> **PROVIDED DATA**
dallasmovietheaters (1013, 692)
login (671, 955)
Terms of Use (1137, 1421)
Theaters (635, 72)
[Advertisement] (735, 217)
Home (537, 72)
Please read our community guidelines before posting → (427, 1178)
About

> **WORK REQUEST**
In the listing above, the line with "Home (537, 72)" starts the part to copy. Copy it through the last line exactly, with nothing else.

> **FINAL ANSWER**
Home (537, 72)
Please read our community guidelines before posting → (427, 1178)
About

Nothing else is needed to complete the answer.